Qwen3.6-35B-A3B-RFT / README.md

shaneMattner

Upload README.md with huggingface_hub

11f9b93 verified 1 day ago

preview code

raw

history blame contribute delete

9.98 kB

	---
	language:
	- en
	license: apache-2.0
	library_name: transformers
	tags:
	- rejection-fine-tuning
	- self-distillation
	- qwen
	- qwen3.6
	- moe
	- deltanet
	- linear-attention
	- code-generation
	- coding
	- lora-merged
	- bf16
	base_model: Qwen/Qwen3.6-35B-A3B
	pipeline_tag: text-generation
	model-index:
	- name: Qwen3.6-35B-A3B-RFT
	results:
	- task:
	type: text-generation
	dataset:
	name: Self-generated coding dataset (RFT, filtered)
	type: custom
	metrics:
	- name: Train Loss
	type: train_loss
	value: 0.523
	- name: avg_sample_pass_rate (temp=0.7, 13 problems, 10 samples each)
	type: avg_sample_pass_rate
	value: 0.985
	---

	# Qwen3.6-35B-A3B-RFT

	A fine-tuned version of [Qwen/Qwen3.6-35B-A3B](https://huggingface.co/Qwen/Qwen3.6-35B-A3B) using Rejection Fine-Tuning (RFT) on self-generated data, inspired by the [Simple Self-Distillation (SSD)](https://arxiv.org/abs/2604.01193) paper. The LoRA adapter has been merged into the base weights -- this is a standard bf16 model ready for direct use or quantization.

	## Method (RFT, Not Pure SSD)

	Our method is inspired by the SSD paper ("Embarrassingly Simple Self-Distillation Improves Code Generation", arxiv 2604.01193) but differs in a critical way:

	- SSD (the paper): Generates samples from the model and trains on ALL of them -- correct and incorrect -- with NO filtering. That is the paper's key insight: unfiltered self-generated data still improves pass@k.
	- Our method: We generated samples at high temperature, then filtered for correctness using execution-based verification (2,000 generated, 1,796 passed tests). We trained only on correct outputs.

	This makes our method Rejection Fine-Tuning (RFT) -- also known as rejection sampling + SFT or on-policy distillation.
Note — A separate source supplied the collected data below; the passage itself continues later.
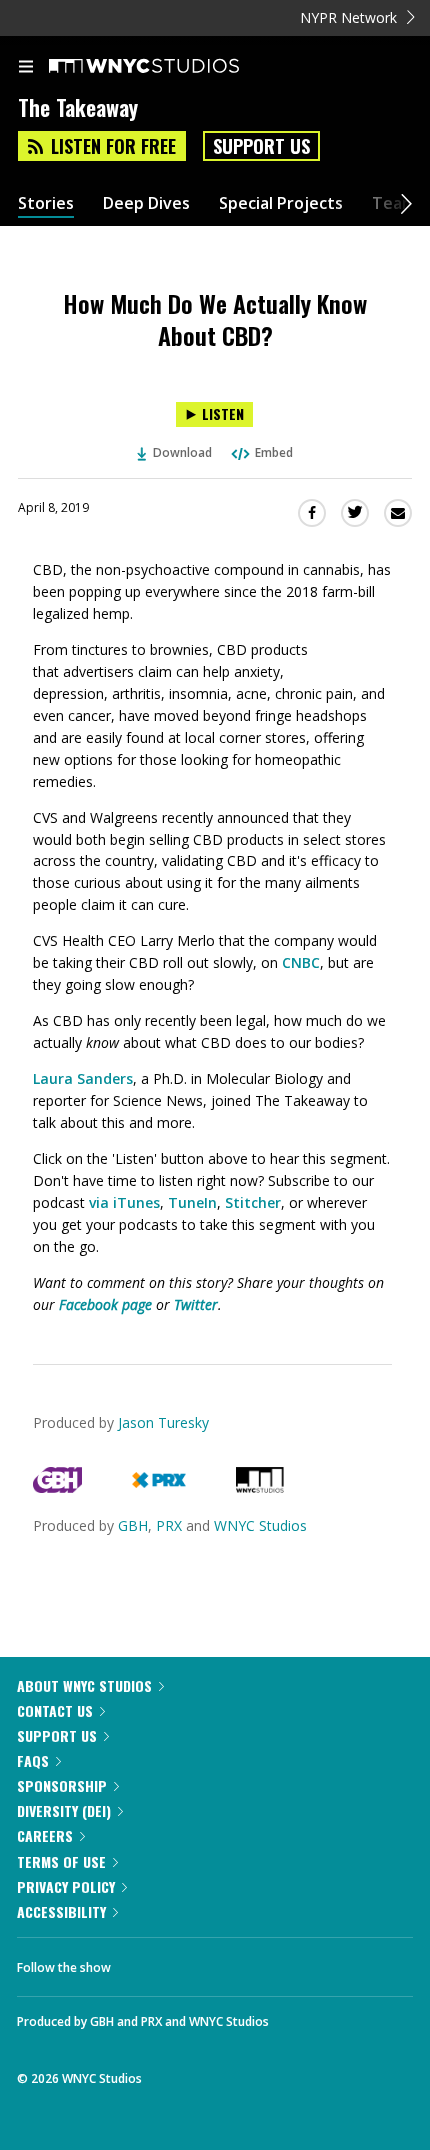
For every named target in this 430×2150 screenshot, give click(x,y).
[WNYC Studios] (260, 1487)
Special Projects (281, 203)
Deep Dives (146, 203)
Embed (274, 452)
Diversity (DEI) (64, 1810)
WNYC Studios (260, 1525)
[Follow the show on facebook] (146, 1962)
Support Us (261, 146)
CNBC (301, 962)
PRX (169, 1525)
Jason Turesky (163, 1422)
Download (182, 452)
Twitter (196, 1304)
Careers (45, 1835)
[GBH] (57, 1487)
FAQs (33, 1760)
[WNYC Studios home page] (169, 67)
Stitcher (253, 1202)
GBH (133, 1525)
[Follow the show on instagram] (255, 1962)
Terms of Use (61, 1861)
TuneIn (192, 1202)
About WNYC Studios (84, 1685)
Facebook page (105, 1304)
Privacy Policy (66, 1886)
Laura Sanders (83, 1078)
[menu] (26, 68)
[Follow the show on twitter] (201, 1962)
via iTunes (124, 1202)
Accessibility (61, 1911)
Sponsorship (62, 1785)
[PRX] (158, 1487)
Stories (46, 203)
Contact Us (55, 1710)
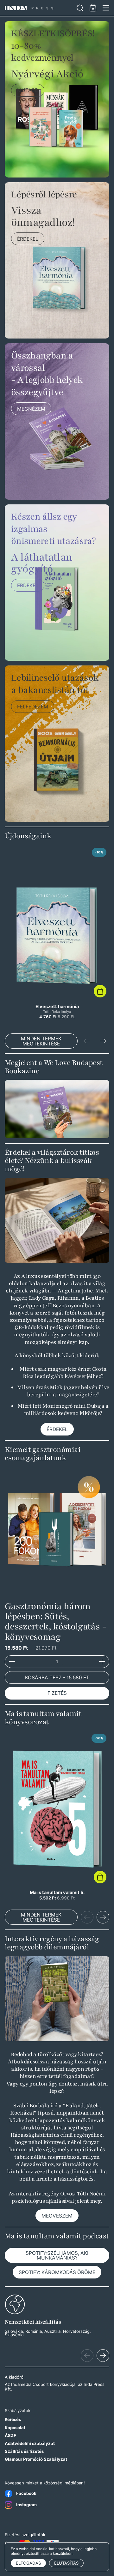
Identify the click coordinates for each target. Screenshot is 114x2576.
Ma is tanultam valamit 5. (57, 1815)
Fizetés (57, 1693)
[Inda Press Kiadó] (39, 8)
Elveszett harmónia (57, 934)
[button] (79, 8)
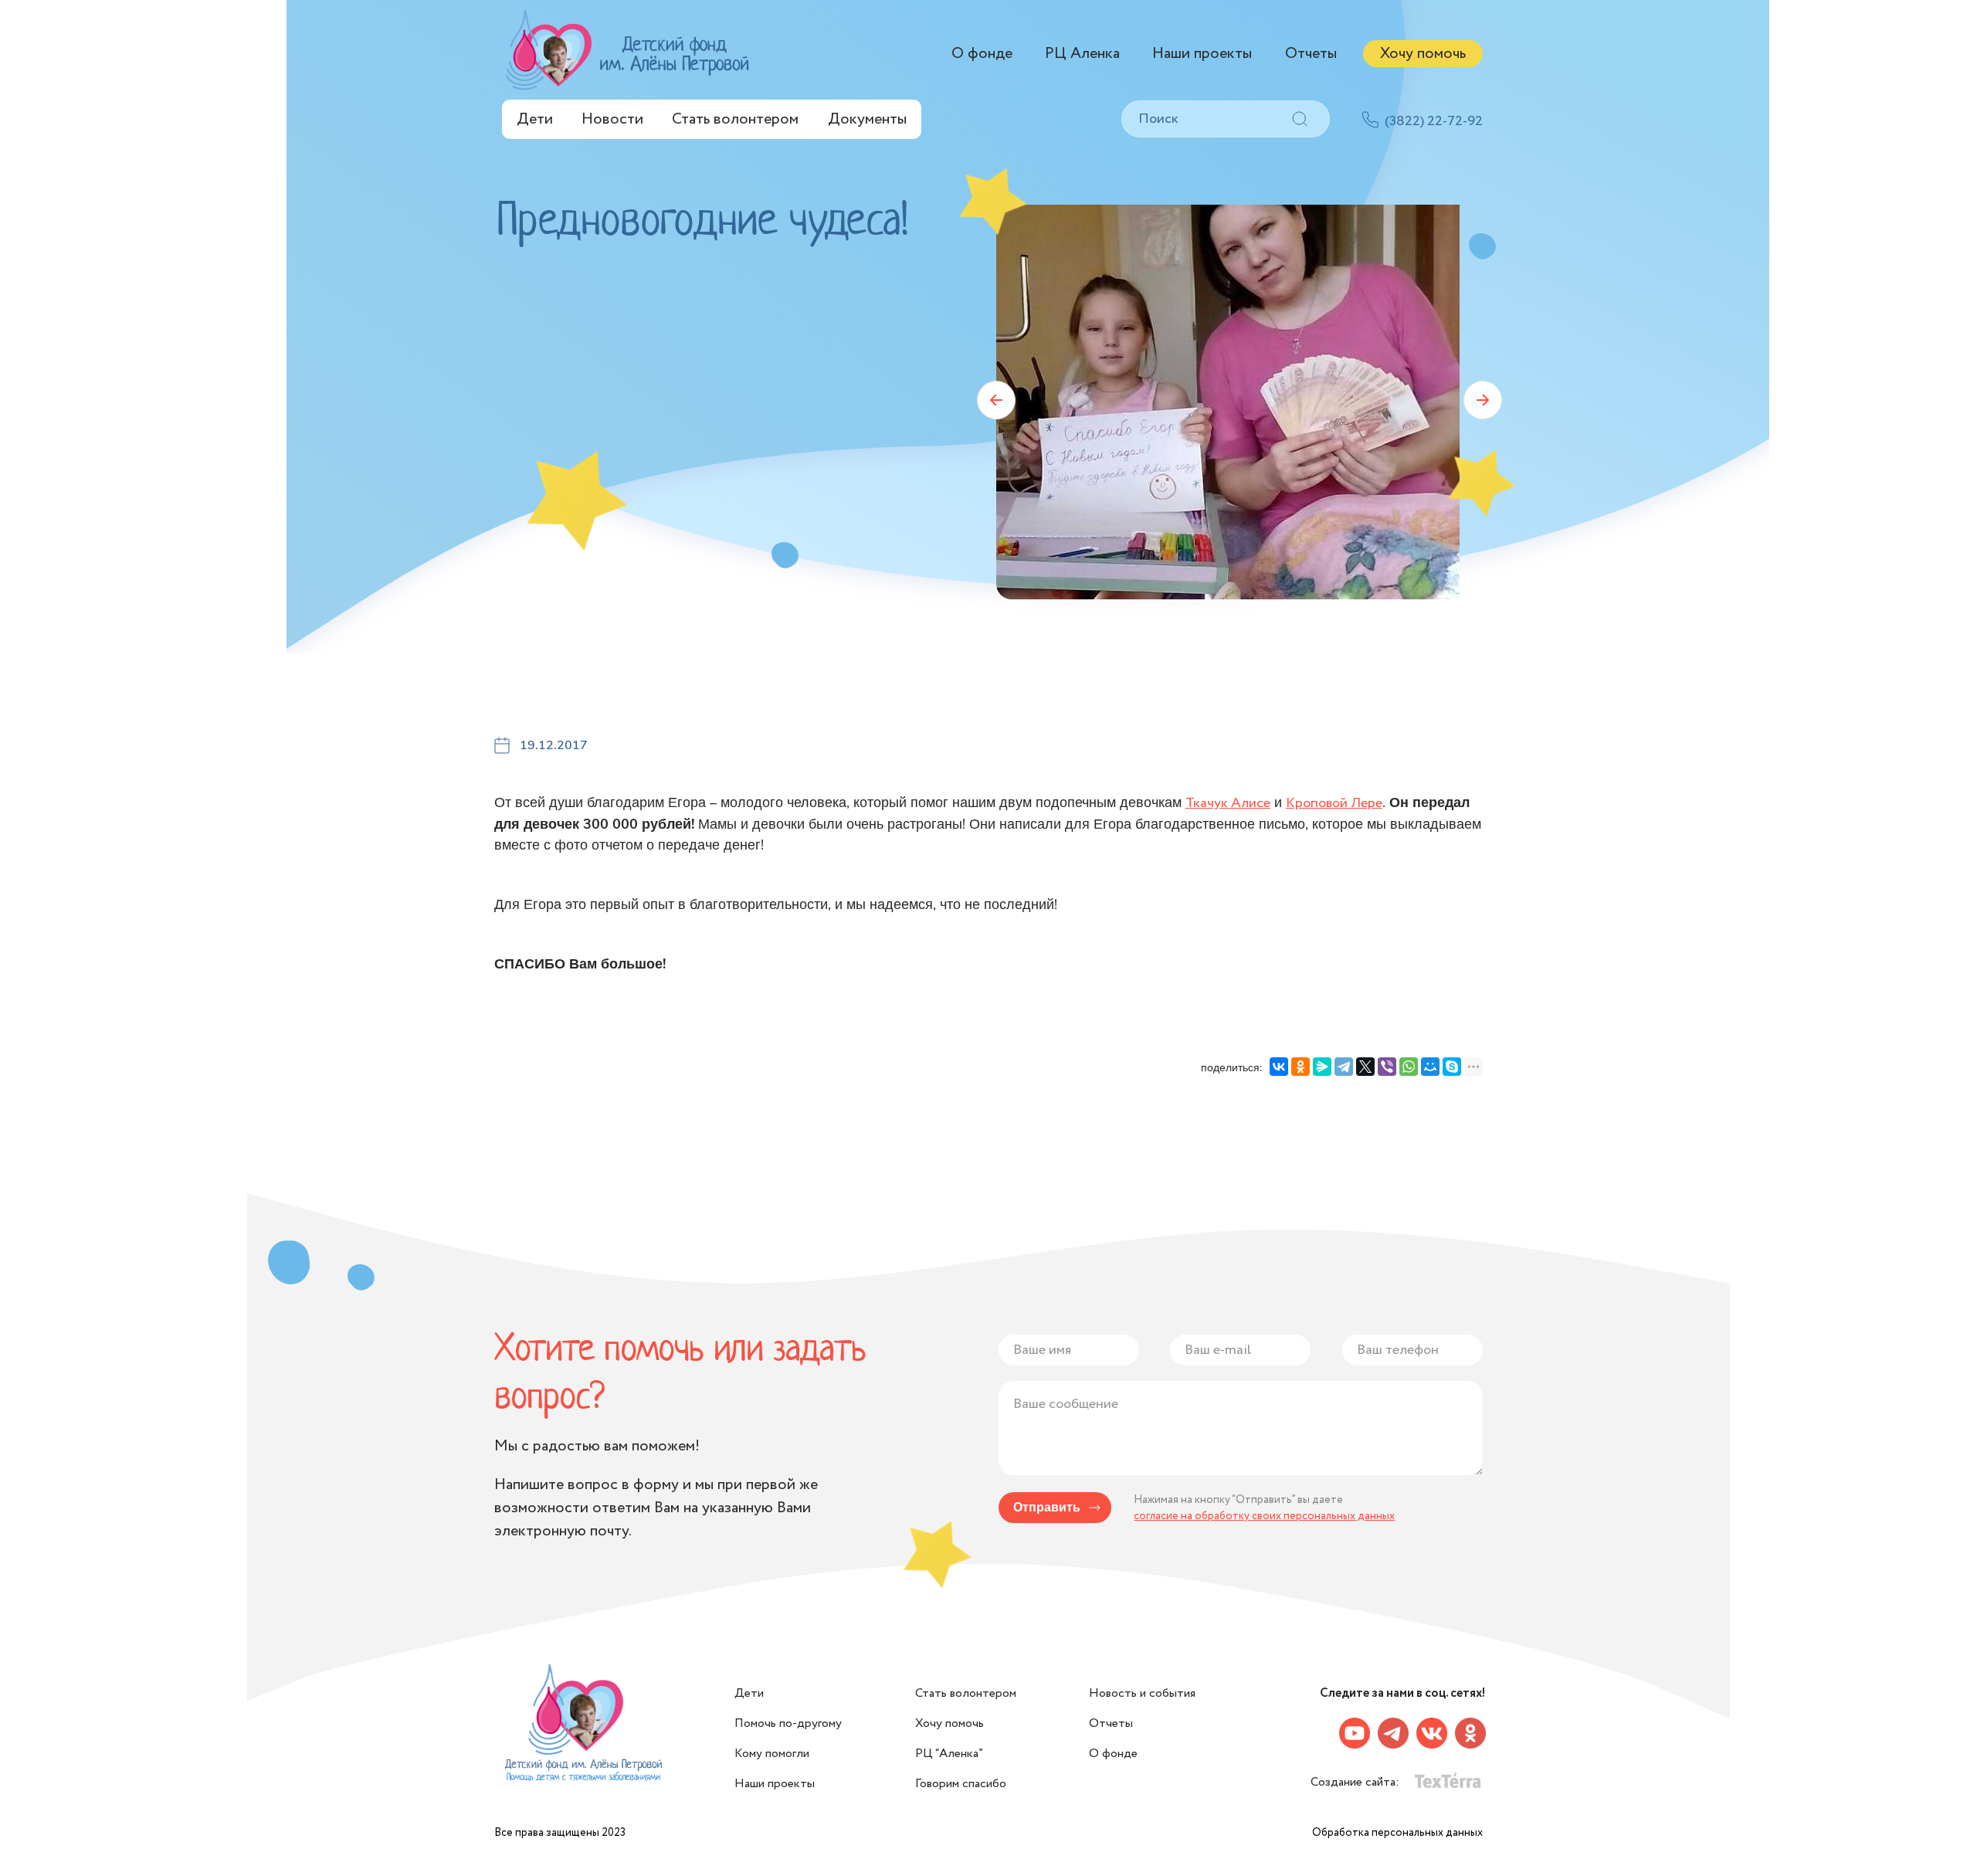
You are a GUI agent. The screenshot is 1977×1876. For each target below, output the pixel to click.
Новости (612, 119)
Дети (535, 119)
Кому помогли (771, 1753)
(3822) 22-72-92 (1434, 121)
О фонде (981, 53)
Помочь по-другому (788, 1723)
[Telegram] (1343, 1066)
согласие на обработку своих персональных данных (1264, 1516)
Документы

RFT is a well-established technique. The difference matters: SSD's claim is that filtering is unnecessary; we used filtering, so we cannot validate or invalidate that claim.

	## Model Details

	\| Property \| Value \|
	\|----------\|-------\|
	\| Architecture \| Qwen3.5 MoE with Gated DeltaNet linear attention (see note below) \|
	\| Total parameters \| 34.66B \|
	\| Active parameters \| ~3B (Mixture of Experts, 256 experts, 8 active per token) \|
	\| Hidden layers \| 40 (30 linear attention + 10 full attention) \|
	\| Precision \| bfloat16 \|
	\| Model size on disk \| ~64 GB \|
	\| Context length \| 262,144 tokens \|
	\| License \| Apache 2.0 \|

	> Architecture note: The HuggingFace config reports `model_type: qwen3_5_moe` -- Qwen3.6 is built on the Qwen3.5 MoE architecture with the addition of Gated DeltaNet linear attention layers.

	## Training Details

	### Method

	1. Generated 2,000 coding solutions from the base model at temp=1.6, top_k=20, top_p=0.8
	2. Filtered for correctness (execution + test pass) -- 1,796 samples survived
	3. Split into 1,616 train / 180 validation
	4. Fine-tuned with LoRA, then merged adapter into base weights

	### LoRA Configuration

	\| Parameter \| Value \|
	\|-----------\|-------\|
	\| Rank (r) \| 16 \|
	\| Alpha \| 16 \|
	\| Dropout \| 0.0 \|
	\| Target modules \| q_proj, k_proj, v_proj, o_proj, gate_proj, up_proj, down_proj, in_proj_qkv, in_proj_z, out_proj \|
	\| Trainable parameters \| 19.2M / 34.66B (0.055%) \|

	The target modules include both standard transformer attention/MLP layers and Qwen3.6's DeltaNet linear attention layers (in_proj_qkv, in_proj_z, out_proj).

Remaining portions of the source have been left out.